Videos from her concert uploaded onto the net show Beyoncé’s dancers performing a routine in water. Their movements were all too familiar to Swedish choreographer Alexander Ekman.
“I saw a clip on YouTube,” he says. “It was a weird feeling. Like seeing my own ideas in an enormous forum in front of a huge audience without me being involved.”
Choreography taken from ”The swan lake”
The choreography used by Beyoncé is taken from Alexander Ekman’s work “The swan lake”, which was staged in 2014 at the opera in Oslo, where it is soon due for a revival.
“I know that they’ve been inspired by my Swan Lake,” he continues. “It’s how her team works. It’s common for them to communicate over having access to a so-called mood board, but ultimately they steal rather than ‘copy but make better’. It’s not as if I’ve got sole rights over aquatic dance, but in this case I know it was my choreography.”
In a video clip on Instagram, Alexander Ekman compares his choreography with Beyoncé’s.
“Beyoncé’s known on the dance scene for stealing from modern choreographers,” he says. “They say that imitation is the highest form of flattery, but it’s still aggravating. What possibilities or rights do I have in such a situation? It’s an interesting discussion to bring up.”
”It's almost identical”
Belgian choreographer Sidi Larbi Cherkaoui also recognises his own work in Beyoncé’s show.
In 2008, he staged a modern dance performance with a set design based on a couple of hollow wooden crates that could be stacked, spun and knocked over in a domino effect with the dancers inside.
It has been almost eight years since the work was premiered, so he was astonished when a clip from Beyoncé’s tour appeared in which she dances in crates very much like the ones he had used, with similar movements.
“In Beyoncé’s version they used certain movements that we had developed in a very similar way – it was almost identical,” says Sidi Larbi Cherkaoui.
No response from Beyoncé
At first he chose to let it lie, but then started to feel uneasy about the suspected theft and asked his team to contact Beyoncé’s to sort matters out. But nothing happened.

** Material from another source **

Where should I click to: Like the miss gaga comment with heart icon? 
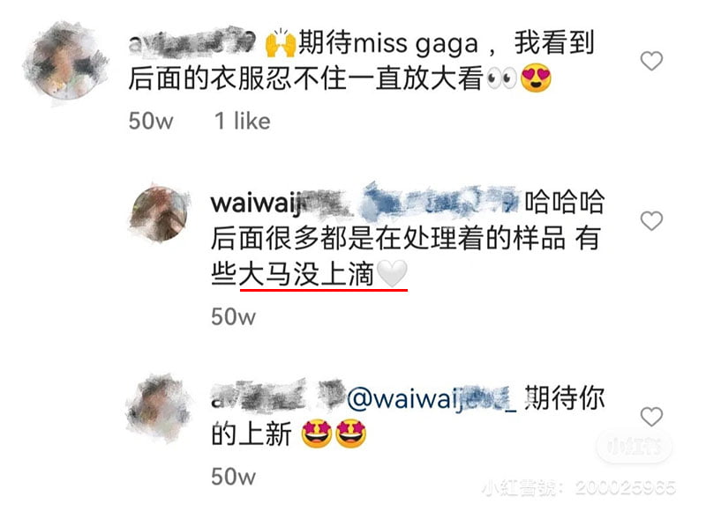click(651, 61)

“They never got back to us,” he says.
The theft of his work makes him feel forgotten.
“I tried to take it with a smile and to be happy that she likes something I did. But if I think about it too much… I try not to dwell on it. It can be quite upsetting.
“I think it’s wonderful when artists honour other artists. But when your ideas are literally copied it can feel as if you’ve been screwed over, especially given that I’d love to get to work with Beyoncé and do something for her, together.”
Beyoncé already has the eyes of the modern dance scene firmly on her. In the video to her 2011 hit Countdown she copied Belgian choreographer Anne Teresa de Keersmaeker’s “Rosas danst Rosas” from 1983.
American director and choreographer Bob Fosse and Swiss video artist Pipilotti Rist have also been at the centre of o a debate on theft linked to Beyoncé.
Kulturnyheternas has reached out to representatives for Beyoncé.